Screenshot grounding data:

-- Opening Marker --

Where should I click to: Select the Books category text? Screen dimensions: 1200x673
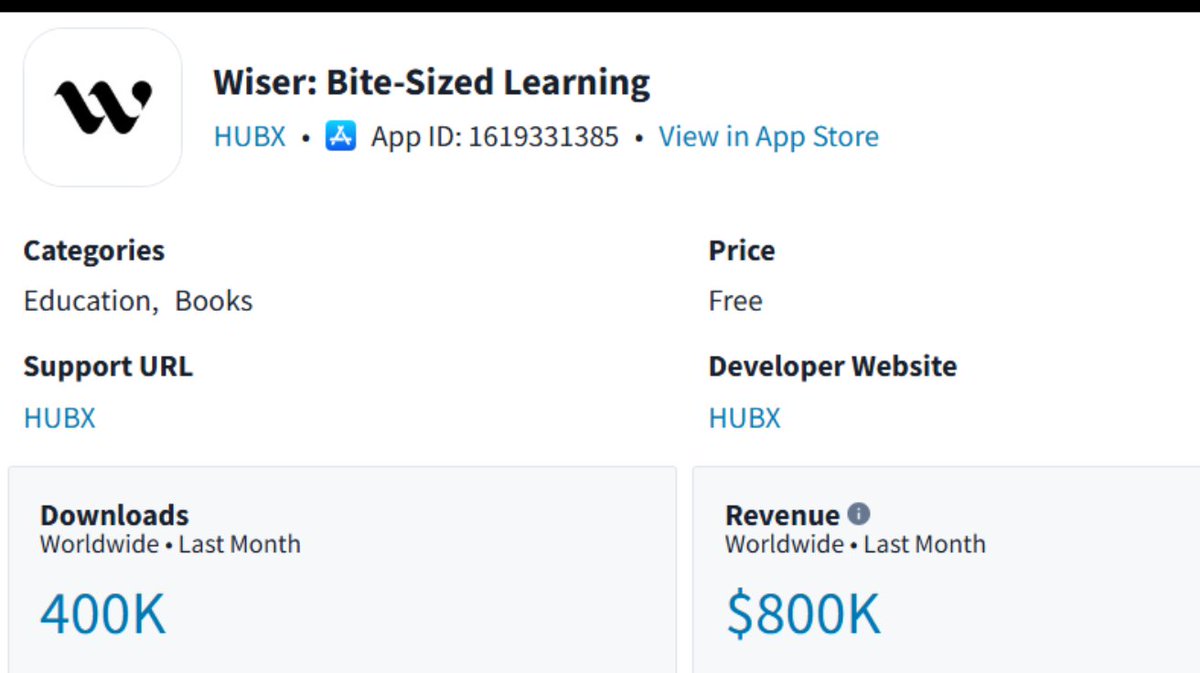[214, 301]
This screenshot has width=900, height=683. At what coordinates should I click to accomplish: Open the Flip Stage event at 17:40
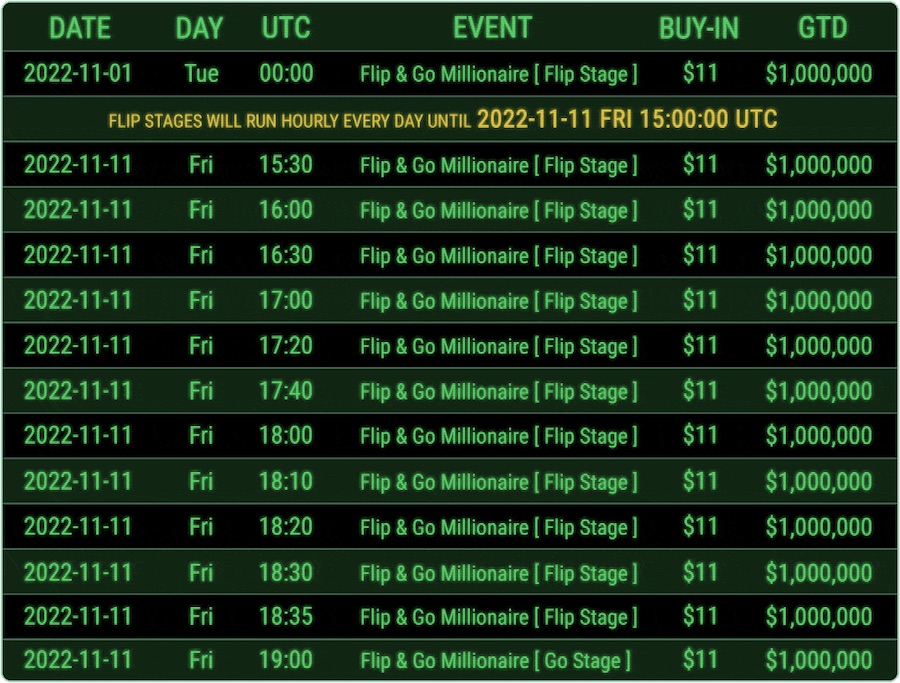[x=498, y=391]
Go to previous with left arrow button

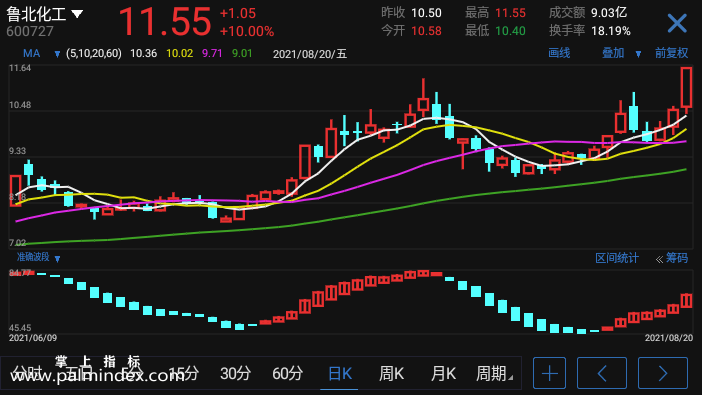(x=602, y=373)
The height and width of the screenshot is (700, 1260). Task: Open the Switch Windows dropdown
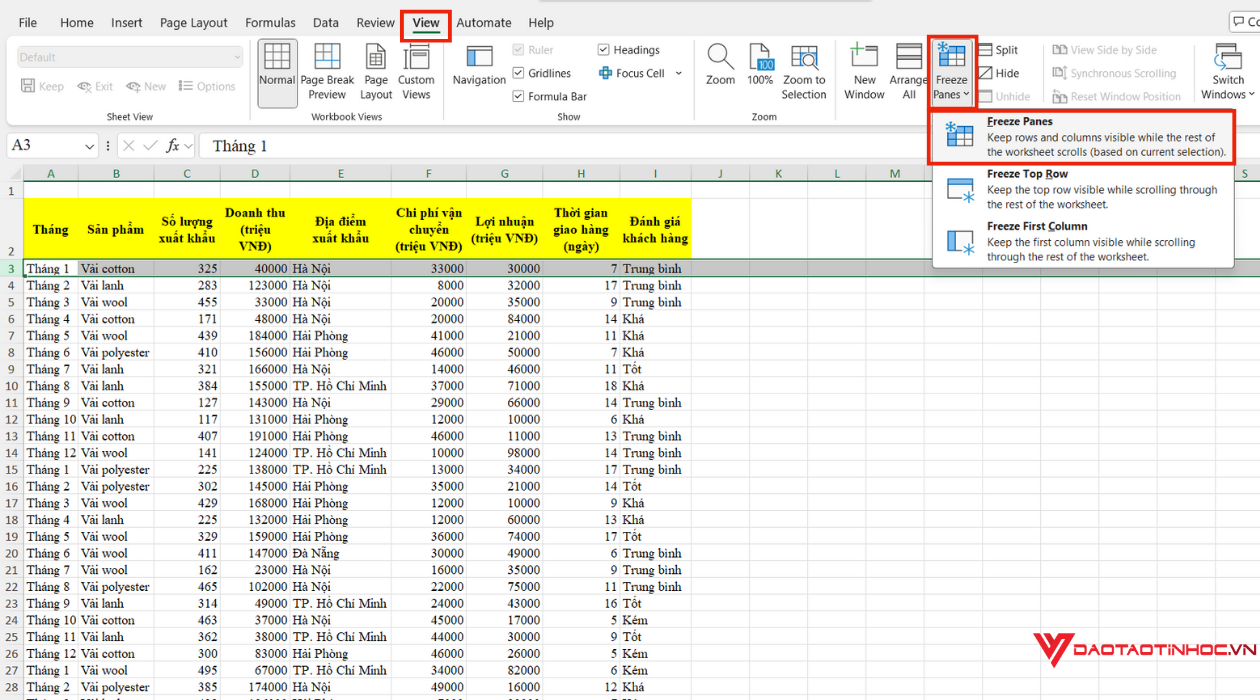(1228, 72)
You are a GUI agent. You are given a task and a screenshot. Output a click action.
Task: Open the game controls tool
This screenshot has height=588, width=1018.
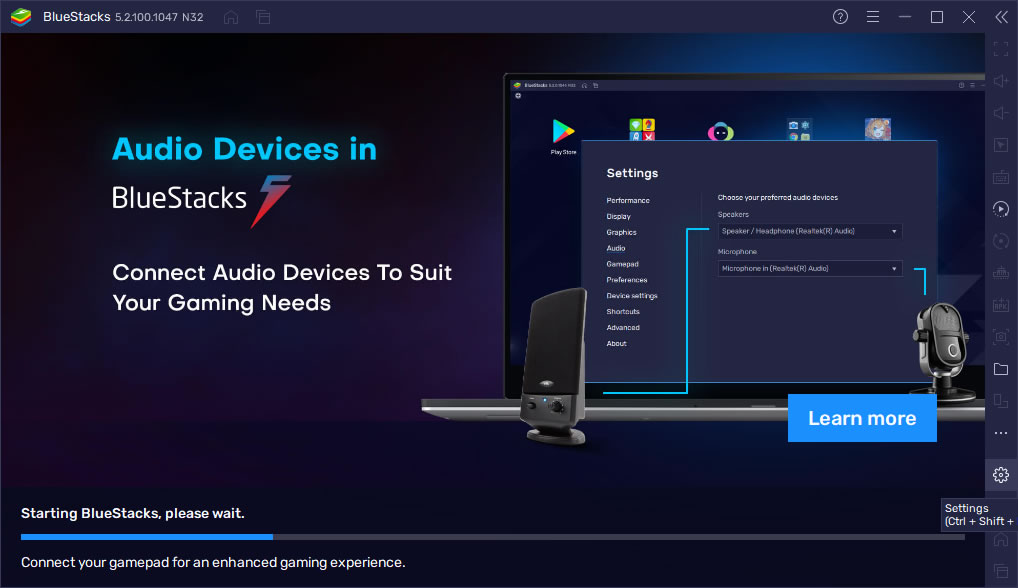tap(1000, 144)
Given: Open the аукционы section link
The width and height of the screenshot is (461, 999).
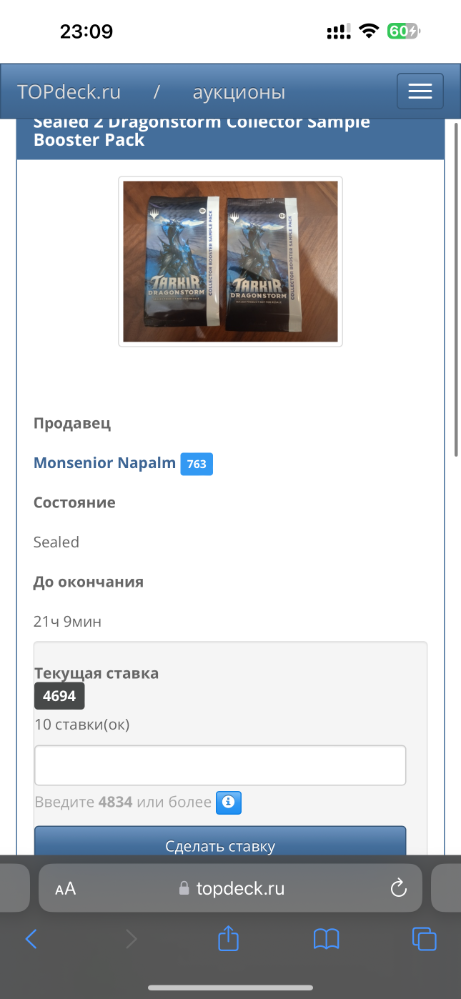Looking at the screenshot, I should coord(239,92).

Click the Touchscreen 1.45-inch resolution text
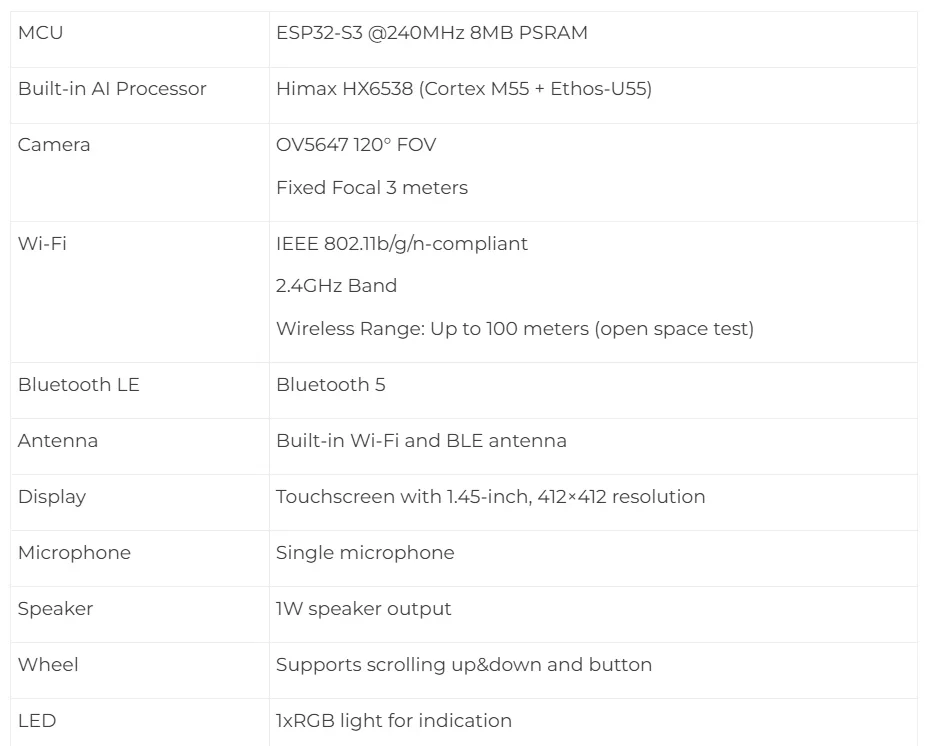pos(490,497)
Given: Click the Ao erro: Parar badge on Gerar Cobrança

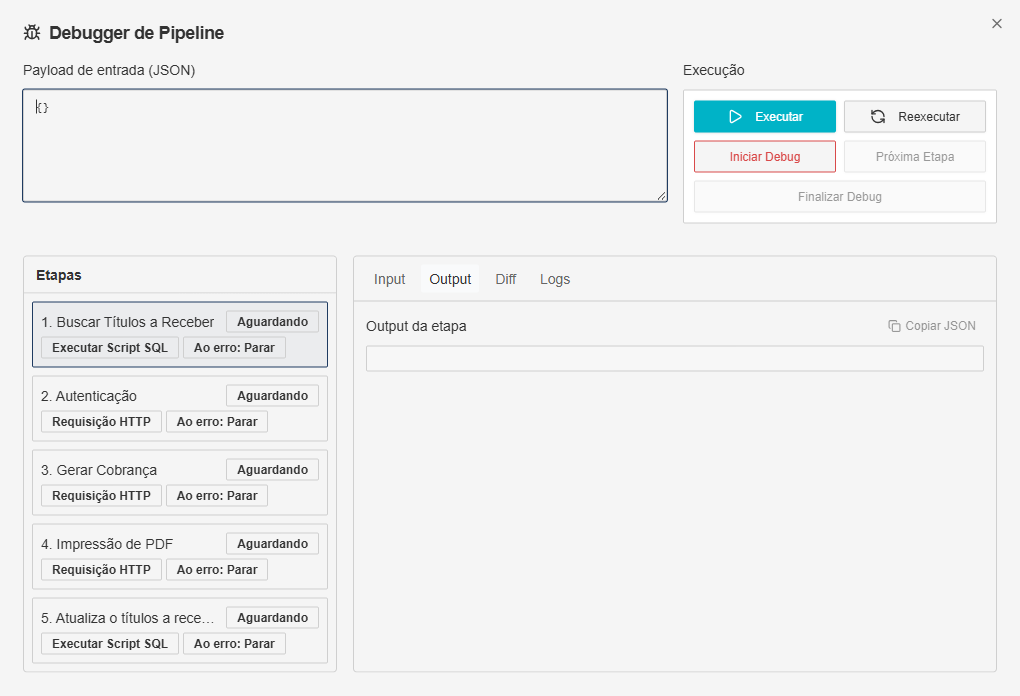Looking at the screenshot, I should pos(217,495).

-- Closing Marker --

TASK BRIEF:
Set down nothing but the lines from the one containing "The width and" to the final line above, both included, with every picture left out.

EXERCISE RESULT:
The width and height of the screenshot is (461, 999).
Looking at the screenshot, I should coord(239,92).

Click the Touchscreen 1.45-inch resolution text
pos(490,497)
Given: Click the Ao erro: Parar badge on Gerar Cobrança

Looking at the screenshot, I should pos(217,495).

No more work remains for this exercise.